▸ RECORDS SUPPLIED
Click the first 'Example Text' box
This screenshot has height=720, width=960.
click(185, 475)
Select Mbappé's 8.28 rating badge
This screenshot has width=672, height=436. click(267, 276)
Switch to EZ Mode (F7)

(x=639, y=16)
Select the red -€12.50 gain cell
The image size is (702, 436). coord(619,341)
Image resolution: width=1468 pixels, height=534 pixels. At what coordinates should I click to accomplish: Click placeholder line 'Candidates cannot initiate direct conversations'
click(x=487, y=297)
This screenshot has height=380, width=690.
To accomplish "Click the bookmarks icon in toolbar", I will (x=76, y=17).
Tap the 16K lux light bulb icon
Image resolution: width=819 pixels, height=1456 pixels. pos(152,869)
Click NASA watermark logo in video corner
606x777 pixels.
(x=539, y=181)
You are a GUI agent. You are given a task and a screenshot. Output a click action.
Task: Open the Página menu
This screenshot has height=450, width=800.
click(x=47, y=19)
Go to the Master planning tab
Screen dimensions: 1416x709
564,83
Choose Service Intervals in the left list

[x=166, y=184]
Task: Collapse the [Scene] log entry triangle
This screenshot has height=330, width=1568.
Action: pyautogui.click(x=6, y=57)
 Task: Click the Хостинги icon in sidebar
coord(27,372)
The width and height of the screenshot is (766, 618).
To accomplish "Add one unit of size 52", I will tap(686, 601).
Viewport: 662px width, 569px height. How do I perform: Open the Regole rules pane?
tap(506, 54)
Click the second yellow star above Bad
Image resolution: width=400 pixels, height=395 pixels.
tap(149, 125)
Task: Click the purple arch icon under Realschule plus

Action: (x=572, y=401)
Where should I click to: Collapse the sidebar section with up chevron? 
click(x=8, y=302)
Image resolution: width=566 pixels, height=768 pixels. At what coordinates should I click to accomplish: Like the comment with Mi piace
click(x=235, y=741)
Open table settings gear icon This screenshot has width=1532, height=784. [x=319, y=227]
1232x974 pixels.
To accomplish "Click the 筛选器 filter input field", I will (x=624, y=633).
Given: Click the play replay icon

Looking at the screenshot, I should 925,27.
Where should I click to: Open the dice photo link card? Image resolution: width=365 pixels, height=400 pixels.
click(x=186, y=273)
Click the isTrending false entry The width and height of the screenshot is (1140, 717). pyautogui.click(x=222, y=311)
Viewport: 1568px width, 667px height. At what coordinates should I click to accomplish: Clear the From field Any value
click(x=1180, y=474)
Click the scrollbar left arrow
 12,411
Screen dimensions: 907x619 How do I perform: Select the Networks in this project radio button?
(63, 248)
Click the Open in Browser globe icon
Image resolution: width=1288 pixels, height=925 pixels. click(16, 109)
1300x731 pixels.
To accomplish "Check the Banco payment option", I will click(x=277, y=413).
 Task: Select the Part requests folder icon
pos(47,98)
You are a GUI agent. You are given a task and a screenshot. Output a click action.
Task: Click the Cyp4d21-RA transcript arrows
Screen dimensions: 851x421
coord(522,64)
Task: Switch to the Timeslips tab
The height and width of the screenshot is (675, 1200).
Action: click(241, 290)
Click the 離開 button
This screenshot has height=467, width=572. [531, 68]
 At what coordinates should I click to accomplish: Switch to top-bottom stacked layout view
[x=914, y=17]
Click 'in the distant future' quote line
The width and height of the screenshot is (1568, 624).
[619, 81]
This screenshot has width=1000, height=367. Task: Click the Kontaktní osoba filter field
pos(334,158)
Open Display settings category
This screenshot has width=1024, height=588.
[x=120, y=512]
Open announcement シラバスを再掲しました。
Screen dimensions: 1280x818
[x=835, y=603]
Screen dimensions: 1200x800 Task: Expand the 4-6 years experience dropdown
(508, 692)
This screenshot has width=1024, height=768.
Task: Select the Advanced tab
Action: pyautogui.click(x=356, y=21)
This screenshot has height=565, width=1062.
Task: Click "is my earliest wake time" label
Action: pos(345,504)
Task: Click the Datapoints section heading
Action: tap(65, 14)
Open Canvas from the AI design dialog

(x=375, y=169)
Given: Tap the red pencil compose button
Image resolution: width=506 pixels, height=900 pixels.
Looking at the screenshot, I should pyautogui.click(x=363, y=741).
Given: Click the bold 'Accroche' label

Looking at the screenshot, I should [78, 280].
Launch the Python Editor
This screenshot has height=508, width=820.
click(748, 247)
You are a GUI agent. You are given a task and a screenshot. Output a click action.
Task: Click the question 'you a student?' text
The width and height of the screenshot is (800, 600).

▸ PROBLEM STATEMENT
Make an exact copy of the data above.

▸ SOLUTION FOR THIS TASK
Click the first 'Example Text' box
This screenshot has height=720, width=960.
click(185, 475)
Select Mbappé's 8.28 rating badge
This screenshot has width=672, height=436. click(267, 276)
Switch to EZ Mode (F7)

(x=639, y=16)
Select the red -€12.50 gain cell
The image size is (702, 436). coord(619,341)
Image resolution: width=1468 pixels, height=534 pixels. At what coordinates should I click to accomplish: Click placeholder line 'Candidates cannot initiate direct conversations'
click(x=487, y=297)
This screenshot has height=380, width=690.
To accomplish "Click the bookmarks icon in toolbar", I will (x=76, y=17).
Tap the 16K lux light bulb icon
Image resolution: width=819 pixels, height=1456 pixels. pos(152,869)
Click NASA watermark logo in video corner
606x777 pixels.
(x=539, y=181)
You are a GUI agent. You are given a task and a screenshot. Output a click action.
Task: Open the Página menu
This screenshot has height=450, width=800.
click(x=47, y=19)
Go to the Master planning tab
Screen dimensions: 1416x709
564,83
Choose Service Intervals in the left list

[x=166, y=184]
Task: Collapse the [Scene] log entry triangle
This screenshot has height=330, width=1568.
Action: pyautogui.click(x=6, y=57)
 Task: Click the Хостинги icon in sidebar
coord(27,372)
The width and height of the screenshot is (766, 618).
To accomplish "Add one unit of size 52", I will tap(686, 601).
Viewport: 662px width, 569px height. How do I perform: Open the Regole rules pane?
tap(506, 54)
Click the second yellow star above Bad
Image resolution: width=400 pixels, height=395 pixels.
tap(149, 125)
Task: Click the purple arch icon under Realschule plus

Action: (x=572, y=401)
Where should I click to: Collapse the sidebar section with up chevron? 
click(x=8, y=302)
Image resolution: width=566 pixels, height=768 pixels. At what coordinates should I click to accomplish: Like the comment with Mi piace
click(x=235, y=741)
Open table settings gear icon This screenshot has width=1532, height=784. [x=319, y=227]
1232x974 pixels.
To accomplish "Click the 筛选器 filter input field", I will (x=624, y=633).
Given: Click the play replay icon

Looking at the screenshot, I should 925,27.
Where should I click to: Open the dice photo link card? Image resolution: width=365 pixels, height=400 pixels.
click(x=186, y=273)
Click the isTrending false entry The width and height of the screenshot is (1140, 717). pyautogui.click(x=222, y=311)
Viewport: 1568px width, 667px height. At what coordinates should I click to accomplish: Clear the From field Any value
click(x=1180, y=474)
Click the scrollbar left arrow
 12,411
Screen dimensions: 907x619 How do I perform: Select the Networks in this project radio button?
(63, 248)
Click the Open in Browser globe icon
Image resolution: width=1288 pixels, height=925 pixels. click(16, 109)
1300x731 pixels.
To accomplish "Check the Banco payment option", I will click(x=277, y=413).
 Task: Select the Part requests folder icon
pos(47,98)
You are a GUI agent. You are given a task and a screenshot. Output a click action.
Task: Click the Cyp4d21-RA transcript arrows
Screen dimensions: 851x421
coord(522,64)
Task: Switch to the Timeslips tab
The height and width of the screenshot is (675, 1200).
Action: click(241, 290)
Click the 離開 button
This screenshot has height=467, width=572. [531, 68]
 At what coordinates should I click to accomplish: Switch to top-bottom stacked layout view
[x=914, y=17]
Click 'in the distant future' quote line
The width and height of the screenshot is (1568, 624).
[619, 81]
This screenshot has width=1000, height=367. Task: Click the Kontaktní osoba filter field
pos(334,158)
Open Display settings category
This screenshot has width=1024, height=588.
[x=120, y=512]
Open announcement シラバスを再掲しました。
Screen dimensions: 1280x818
[x=835, y=603]
Screen dimensions: 1200x800 Task: Expand the 4-6 years experience dropdown
(508, 692)
This screenshot has width=1024, height=768.
Task: Select the Advanced tab
Action: pyautogui.click(x=356, y=21)
This screenshot has height=565, width=1062.
Task: Click "is my earliest wake time" label
Action: pos(345,504)
Task: Click the Datapoints section heading
Action: tap(65, 14)
Open Canvas from the AI design dialog

(x=375, y=169)
Given: Tap the red pencil compose button
Image resolution: width=506 pixels, height=900 pixels.
Looking at the screenshot, I should pyautogui.click(x=363, y=741).
Given: Click the bold 'Accroche' label

Looking at the screenshot, I should [78, 280].
Launch the Python Editor
This screenshot has height=508, width=820.
click(748, 247)
You are a GUI agent. You are given a task and a screenshot. Output a click action.
Task: Click the question 'you a student?' text
The width and height of the screenshot is (800, 600).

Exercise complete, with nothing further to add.